In the present application, the upper plastic 200 has a first surface 201 and a second surface 202, the first surface 201 and the second surface 202 are disposed opposite to each other, the first surface 201 of the upper plastic 200 is configured to abut against the battery cover plate 102, and the second surface 202 of the upper plastic 200 is configured to abut against the electrode 101.

When the battery top cover 100 is connected, the upper plastic 200 is riveted with the battery cover plate 102. The pole 104 needs to pass through the lower plastic 103, the battery cover 102 and the upper plastic 200 to be connected with the electrode 101. The upper plastic 200 is provided with a through hole 203 for the pole post 104 to pass through.

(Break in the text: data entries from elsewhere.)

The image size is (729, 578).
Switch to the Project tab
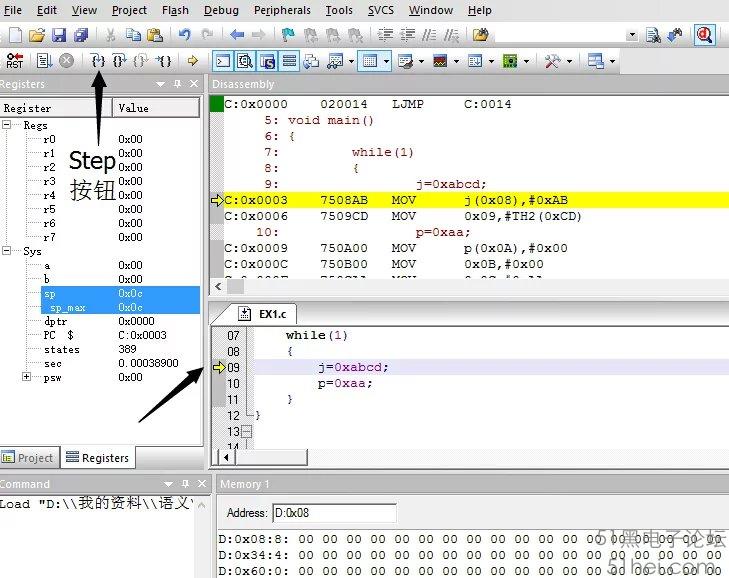point(28,458)
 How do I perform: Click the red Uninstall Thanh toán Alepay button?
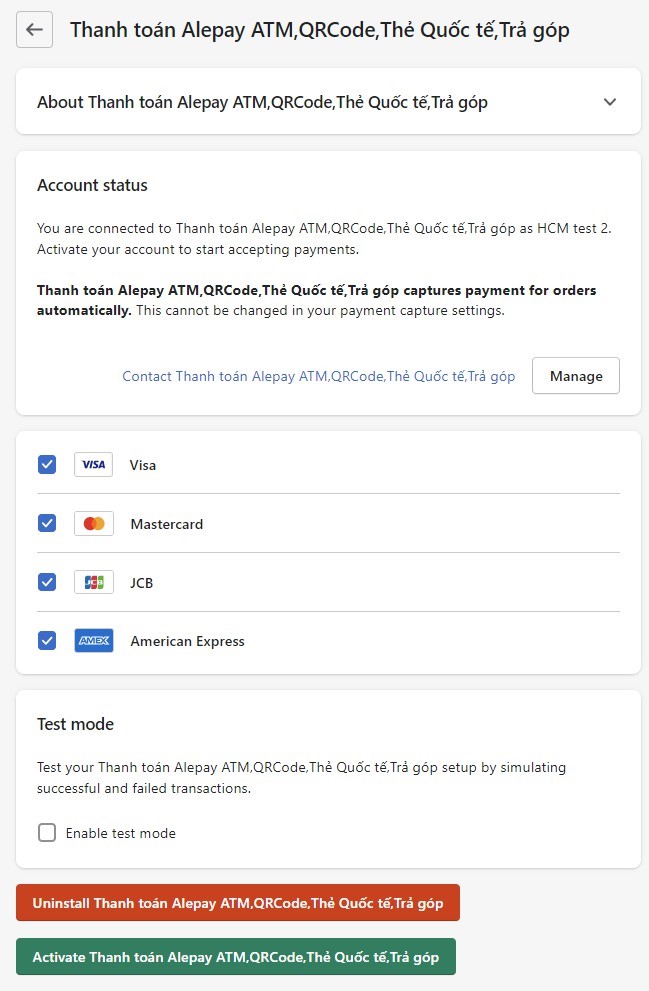click(238, 903)
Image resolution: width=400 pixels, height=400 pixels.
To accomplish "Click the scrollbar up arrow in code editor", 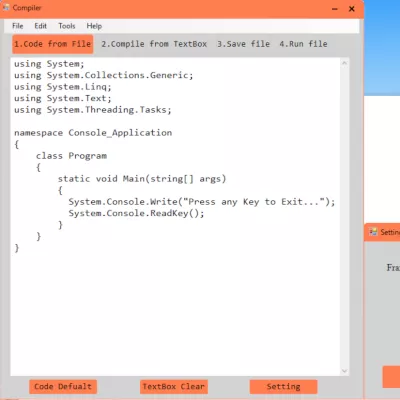I will click(x=344, y=63).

In the present embodiment, the through hole 203 is located at the center of the first surface 201, and it is understood that in other embodiments of the present application, the through hole 203 and the upper plastic 200 may have other positional relationships, for example, the through hole 203 is close to the edge of the upper plastic 200, and the present application does not limit the relative positional relationship between the through hole 203 and the upper plastic 200.

Referring to fig. 3, in the present embodiment, the upper plastic 200 is a square box, the electrode 101 is accommodated in the square box, and the bottom of the square box is used for abutting against the battery cover plate 102.

It should be noted that, in other embodiments of the present application, the upper plastic 200 may have other shapes, not only a square box shape, but also other irregular shapes.

Accordingly, in the embodiment of the present application, the material of the upper plastic 200 is plastic, such as polycarbonate, ABS plastic, polypropylene, nylon, and the like, and the material of the upper plastic 200 is not limited in this application.

As mentioned above, in order to avoid the upper plastic 200 from cracking due to stress concentration, the first surface 201 of the upper plastic 200 is provided with the groove 210.

In the embodiment of the present application, the grooves 210 disposed on the first surface 201 of the upper plastic 200 may have various embodiments, for example, one groove 210 may be disposed on the first surface 201 of the upper plastic 200, and two, three or more grooves 210 may be disposed.

The following description is given by way of example of providing the first surface 201 of the upper plastic 200 with a recess 210.

For example, in some embodiments, the two opposite ends of the groove 210 are located inside the upper plastic 200, in other words, neither end of the groove 210 extends to the edge of the upper plastic 200. In some embodiments, one end of the groove 210 extends to the edge of the upper plastic 200, and the other end does not extend to the edge of the upper plastic 200. In addition, the groove 210 and the through hole 203 of the upper plastic 200 may have various positional relationships, for example, the groove 210 penetrates through the hole wall of the through hole 203 to communicate the groove 210 with the through hole 203; the groove 210 communicates with the through-hole 203. Alternatively, in other embodiments of the present application, the groove 210 is spaced apart from the through hole 203, and the groove 210 is not in communication with the through hole 203. The groove 210 is communicated with the through hole 203, and after the upper plastic 200 is riveted with the battery cover plate 102, the groove 210 and the through hole 203 can eliminate at least part of riveting stress, so that the problem of cracks caused by stress concentration can be avoided.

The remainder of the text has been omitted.